→ WORK TO COMPLETE:
Update the items from the line that has "Screen dimensions: 767x1000" through the line that has "Collapse the Customer_Instance", putting "Start Now" wherever "Launch Now" appears and leaving everything else unchanged.

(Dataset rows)
--- --- ---

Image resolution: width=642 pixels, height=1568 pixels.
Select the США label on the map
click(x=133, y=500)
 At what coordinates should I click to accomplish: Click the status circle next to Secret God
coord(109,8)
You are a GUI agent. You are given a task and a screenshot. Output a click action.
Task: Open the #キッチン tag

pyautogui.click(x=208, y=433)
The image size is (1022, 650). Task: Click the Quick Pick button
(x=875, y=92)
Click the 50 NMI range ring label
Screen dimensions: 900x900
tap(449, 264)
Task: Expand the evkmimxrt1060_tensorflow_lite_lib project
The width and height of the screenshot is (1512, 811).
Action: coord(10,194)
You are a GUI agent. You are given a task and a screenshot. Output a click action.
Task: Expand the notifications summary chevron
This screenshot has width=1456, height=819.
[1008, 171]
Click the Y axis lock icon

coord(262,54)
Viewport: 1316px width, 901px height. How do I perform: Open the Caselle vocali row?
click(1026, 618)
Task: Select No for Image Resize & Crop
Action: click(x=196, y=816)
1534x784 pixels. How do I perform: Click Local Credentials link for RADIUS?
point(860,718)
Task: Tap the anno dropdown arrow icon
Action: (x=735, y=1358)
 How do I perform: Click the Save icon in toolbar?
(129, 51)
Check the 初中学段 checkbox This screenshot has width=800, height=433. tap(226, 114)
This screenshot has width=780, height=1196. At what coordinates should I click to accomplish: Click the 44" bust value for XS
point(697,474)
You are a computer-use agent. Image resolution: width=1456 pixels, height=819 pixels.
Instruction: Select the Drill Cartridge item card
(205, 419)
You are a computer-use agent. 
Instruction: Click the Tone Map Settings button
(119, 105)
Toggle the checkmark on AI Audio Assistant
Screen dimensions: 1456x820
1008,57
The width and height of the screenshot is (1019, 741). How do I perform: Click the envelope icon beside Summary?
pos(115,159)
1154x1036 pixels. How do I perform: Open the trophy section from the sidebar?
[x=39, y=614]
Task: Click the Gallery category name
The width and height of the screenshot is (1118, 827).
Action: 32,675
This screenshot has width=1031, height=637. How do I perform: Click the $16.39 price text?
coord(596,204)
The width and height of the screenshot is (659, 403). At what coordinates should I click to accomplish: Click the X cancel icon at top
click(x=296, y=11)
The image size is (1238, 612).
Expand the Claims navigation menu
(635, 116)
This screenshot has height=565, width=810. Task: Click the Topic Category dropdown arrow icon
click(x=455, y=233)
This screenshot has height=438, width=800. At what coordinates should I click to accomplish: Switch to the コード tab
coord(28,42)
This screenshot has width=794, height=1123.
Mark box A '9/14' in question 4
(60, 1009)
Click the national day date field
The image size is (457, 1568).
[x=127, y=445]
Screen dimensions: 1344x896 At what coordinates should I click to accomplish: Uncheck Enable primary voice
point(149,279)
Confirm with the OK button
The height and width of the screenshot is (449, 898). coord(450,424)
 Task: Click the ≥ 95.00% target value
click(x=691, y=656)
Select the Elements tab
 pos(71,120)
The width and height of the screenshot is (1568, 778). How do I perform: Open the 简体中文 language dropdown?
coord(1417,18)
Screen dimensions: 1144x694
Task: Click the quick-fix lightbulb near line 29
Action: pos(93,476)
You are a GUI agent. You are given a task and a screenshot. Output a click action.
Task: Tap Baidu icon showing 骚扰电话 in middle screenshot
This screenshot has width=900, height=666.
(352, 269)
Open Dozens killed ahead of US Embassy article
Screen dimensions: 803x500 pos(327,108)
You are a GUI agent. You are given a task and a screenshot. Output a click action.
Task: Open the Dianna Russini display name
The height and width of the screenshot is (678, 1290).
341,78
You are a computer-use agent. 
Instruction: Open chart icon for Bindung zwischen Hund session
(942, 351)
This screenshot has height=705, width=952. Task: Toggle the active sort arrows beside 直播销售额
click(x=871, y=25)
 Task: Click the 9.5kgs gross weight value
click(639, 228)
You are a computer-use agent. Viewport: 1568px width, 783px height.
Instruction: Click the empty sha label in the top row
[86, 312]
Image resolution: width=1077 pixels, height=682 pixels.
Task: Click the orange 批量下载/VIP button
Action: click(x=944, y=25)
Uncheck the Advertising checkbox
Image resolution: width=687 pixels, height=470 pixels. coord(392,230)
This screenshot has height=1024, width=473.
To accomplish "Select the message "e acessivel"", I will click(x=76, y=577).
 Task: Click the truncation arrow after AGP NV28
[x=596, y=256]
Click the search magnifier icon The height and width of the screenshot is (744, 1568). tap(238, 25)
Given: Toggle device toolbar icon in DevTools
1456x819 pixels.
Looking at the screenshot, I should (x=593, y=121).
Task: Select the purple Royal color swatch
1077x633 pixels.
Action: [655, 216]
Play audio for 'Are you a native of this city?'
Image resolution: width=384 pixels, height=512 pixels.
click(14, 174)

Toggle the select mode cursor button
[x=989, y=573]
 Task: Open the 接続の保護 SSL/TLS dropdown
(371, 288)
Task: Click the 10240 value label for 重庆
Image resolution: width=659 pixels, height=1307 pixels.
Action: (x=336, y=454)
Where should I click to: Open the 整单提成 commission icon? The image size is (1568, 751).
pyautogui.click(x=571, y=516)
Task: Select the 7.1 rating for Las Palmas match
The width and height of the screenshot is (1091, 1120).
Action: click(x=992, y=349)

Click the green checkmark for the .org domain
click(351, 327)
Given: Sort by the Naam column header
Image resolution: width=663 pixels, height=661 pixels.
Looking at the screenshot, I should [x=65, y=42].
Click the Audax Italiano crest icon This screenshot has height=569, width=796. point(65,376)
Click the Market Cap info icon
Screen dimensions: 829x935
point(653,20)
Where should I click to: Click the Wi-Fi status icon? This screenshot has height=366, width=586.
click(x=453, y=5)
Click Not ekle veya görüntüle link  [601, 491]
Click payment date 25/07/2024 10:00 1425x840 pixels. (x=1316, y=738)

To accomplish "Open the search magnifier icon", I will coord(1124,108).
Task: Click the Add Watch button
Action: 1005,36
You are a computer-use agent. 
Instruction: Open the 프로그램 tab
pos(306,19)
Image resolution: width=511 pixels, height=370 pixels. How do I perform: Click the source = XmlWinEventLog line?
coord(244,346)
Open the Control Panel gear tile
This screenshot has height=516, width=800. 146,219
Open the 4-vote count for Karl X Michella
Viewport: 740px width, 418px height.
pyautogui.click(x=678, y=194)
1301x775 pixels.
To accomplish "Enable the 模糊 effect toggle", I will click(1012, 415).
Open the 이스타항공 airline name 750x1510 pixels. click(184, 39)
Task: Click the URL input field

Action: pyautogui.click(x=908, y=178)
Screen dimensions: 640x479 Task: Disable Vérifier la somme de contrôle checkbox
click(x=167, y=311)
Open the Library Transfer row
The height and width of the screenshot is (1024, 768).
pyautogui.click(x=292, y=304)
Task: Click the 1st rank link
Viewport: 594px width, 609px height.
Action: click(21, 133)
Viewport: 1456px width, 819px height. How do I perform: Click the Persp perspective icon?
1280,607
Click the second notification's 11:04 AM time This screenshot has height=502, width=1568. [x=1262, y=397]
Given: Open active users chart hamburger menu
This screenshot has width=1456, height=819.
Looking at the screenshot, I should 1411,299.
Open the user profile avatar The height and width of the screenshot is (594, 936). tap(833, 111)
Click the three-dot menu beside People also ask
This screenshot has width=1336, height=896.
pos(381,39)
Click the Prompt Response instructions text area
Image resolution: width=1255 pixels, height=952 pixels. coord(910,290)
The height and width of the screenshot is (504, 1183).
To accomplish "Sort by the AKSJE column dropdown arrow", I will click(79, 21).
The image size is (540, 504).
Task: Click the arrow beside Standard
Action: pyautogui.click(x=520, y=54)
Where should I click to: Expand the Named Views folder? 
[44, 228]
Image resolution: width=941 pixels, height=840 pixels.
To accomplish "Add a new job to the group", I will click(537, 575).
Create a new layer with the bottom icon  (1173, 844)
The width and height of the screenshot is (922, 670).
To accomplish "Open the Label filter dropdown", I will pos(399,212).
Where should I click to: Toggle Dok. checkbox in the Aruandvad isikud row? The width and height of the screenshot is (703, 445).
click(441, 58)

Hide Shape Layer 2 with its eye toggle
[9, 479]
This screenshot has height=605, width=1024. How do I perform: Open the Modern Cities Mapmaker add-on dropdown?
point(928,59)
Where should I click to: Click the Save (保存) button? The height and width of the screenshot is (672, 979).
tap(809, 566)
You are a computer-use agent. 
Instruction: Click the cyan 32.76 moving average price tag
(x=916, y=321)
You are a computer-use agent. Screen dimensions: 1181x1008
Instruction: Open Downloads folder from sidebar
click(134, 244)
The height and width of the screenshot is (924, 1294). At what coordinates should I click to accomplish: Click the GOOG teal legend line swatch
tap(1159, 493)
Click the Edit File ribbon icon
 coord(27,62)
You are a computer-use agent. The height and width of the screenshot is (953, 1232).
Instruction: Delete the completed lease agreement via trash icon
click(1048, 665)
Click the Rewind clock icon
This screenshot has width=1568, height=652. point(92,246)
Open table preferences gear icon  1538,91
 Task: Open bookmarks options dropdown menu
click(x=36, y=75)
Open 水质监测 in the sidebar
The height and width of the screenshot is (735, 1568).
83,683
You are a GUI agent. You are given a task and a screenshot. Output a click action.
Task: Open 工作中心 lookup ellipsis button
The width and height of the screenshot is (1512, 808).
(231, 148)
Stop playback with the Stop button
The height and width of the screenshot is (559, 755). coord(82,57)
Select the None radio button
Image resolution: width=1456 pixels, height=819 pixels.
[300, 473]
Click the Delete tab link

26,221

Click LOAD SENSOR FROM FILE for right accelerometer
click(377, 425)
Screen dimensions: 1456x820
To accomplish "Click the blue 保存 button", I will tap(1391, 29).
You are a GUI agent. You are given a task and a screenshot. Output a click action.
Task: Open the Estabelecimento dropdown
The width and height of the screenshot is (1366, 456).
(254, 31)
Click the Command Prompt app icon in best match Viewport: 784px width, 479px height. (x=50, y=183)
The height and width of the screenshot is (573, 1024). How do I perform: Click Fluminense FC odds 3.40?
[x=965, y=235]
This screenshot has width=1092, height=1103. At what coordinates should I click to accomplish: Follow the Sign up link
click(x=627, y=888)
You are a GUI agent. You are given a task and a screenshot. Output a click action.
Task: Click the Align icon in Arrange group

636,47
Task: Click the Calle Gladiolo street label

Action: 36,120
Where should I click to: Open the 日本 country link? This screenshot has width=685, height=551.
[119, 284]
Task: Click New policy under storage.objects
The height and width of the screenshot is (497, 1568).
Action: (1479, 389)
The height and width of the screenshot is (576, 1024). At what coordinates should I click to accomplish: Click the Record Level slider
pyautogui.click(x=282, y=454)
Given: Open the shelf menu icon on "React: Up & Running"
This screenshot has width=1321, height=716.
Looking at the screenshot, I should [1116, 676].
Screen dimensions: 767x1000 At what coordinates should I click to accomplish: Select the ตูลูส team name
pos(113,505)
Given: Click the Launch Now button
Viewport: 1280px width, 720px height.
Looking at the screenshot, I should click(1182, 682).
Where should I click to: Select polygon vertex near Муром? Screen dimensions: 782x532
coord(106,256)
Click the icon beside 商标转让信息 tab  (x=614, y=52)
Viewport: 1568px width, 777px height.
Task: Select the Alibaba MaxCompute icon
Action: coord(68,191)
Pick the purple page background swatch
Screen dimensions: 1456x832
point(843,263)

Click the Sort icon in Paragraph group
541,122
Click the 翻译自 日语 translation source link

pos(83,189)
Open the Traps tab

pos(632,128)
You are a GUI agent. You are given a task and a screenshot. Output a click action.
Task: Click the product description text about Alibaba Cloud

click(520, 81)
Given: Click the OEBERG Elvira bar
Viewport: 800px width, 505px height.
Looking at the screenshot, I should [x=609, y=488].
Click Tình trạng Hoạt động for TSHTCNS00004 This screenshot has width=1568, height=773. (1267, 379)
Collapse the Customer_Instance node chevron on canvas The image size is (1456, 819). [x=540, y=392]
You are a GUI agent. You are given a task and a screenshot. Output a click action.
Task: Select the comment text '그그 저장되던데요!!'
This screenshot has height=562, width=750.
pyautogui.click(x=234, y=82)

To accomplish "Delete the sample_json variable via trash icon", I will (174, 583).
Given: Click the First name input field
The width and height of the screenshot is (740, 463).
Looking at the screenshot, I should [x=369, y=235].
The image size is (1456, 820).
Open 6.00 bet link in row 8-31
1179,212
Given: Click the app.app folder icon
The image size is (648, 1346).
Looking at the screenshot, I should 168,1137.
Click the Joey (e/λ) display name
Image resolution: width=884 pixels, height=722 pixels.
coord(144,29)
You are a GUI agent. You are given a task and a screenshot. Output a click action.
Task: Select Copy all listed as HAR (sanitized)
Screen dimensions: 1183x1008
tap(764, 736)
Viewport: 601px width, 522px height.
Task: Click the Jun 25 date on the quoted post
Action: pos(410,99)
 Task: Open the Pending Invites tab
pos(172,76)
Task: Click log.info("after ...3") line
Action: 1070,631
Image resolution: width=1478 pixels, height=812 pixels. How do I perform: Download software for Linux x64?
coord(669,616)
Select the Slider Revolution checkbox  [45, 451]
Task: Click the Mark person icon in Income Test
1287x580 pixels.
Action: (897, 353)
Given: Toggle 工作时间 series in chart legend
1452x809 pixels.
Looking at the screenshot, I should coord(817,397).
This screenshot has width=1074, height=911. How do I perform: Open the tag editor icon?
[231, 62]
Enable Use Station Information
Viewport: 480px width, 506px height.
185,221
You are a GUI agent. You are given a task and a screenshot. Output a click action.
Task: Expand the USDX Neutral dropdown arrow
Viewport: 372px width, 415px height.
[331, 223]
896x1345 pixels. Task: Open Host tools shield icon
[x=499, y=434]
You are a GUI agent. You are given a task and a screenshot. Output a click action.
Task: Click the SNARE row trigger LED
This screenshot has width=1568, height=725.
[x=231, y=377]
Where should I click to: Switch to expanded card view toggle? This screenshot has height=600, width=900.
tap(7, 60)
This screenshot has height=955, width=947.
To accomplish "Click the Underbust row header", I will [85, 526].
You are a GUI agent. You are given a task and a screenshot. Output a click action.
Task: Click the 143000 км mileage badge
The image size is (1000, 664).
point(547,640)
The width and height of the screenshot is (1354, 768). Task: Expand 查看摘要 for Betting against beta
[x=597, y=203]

--- --- ---

→ RESPONSE TO THE EXERCISE:
Screen dimensions: 767x1000 At what coordinates should I click to accomplish: Select the ตูลูส team name
pos(113,505)
Given: Click the Start Now button
Viewport: 1280px width, 720px height.
Looking at the screenshot, I should click(1182, 682).
Where should I click to: Select polygon vertex near Муром? Screen dimensions: 782x532
coord(106,256)
Click the icon beside 商标转让信息 tab  (x=614, y=52)
Viewport: 1568px width, 777px height.
Task: Select the Alibaba MaxCompute icon
Action: coord(68,191)
Pick the purple page background swatch
Screen dimensions: 1456x832
point(843,263)

Click the Sort icon in Paragraph group
541,122
Click the 翻译自 日语 translation source link

pos(83,189)
Open the Traps tab

pos(632,128)
You are a GUI agent. You are given a task and a screenshot. Output a click action.
Task: Click the product description text about Alibaba Cloud

click(520, 81)
Given: Click the OEBERG Elvira bar
Viewport: 800px width, 505px height.
Looking at the screenshot, I should [x=609, y=488].
Click Tình trạng Hoạt động for TSHTCNS00004 This screenshot has width=1568, height=773. (1267, 379)
Collapse the Customer_Instance node chevron on canvas The image size is (1456, 819). [x=540, y=392]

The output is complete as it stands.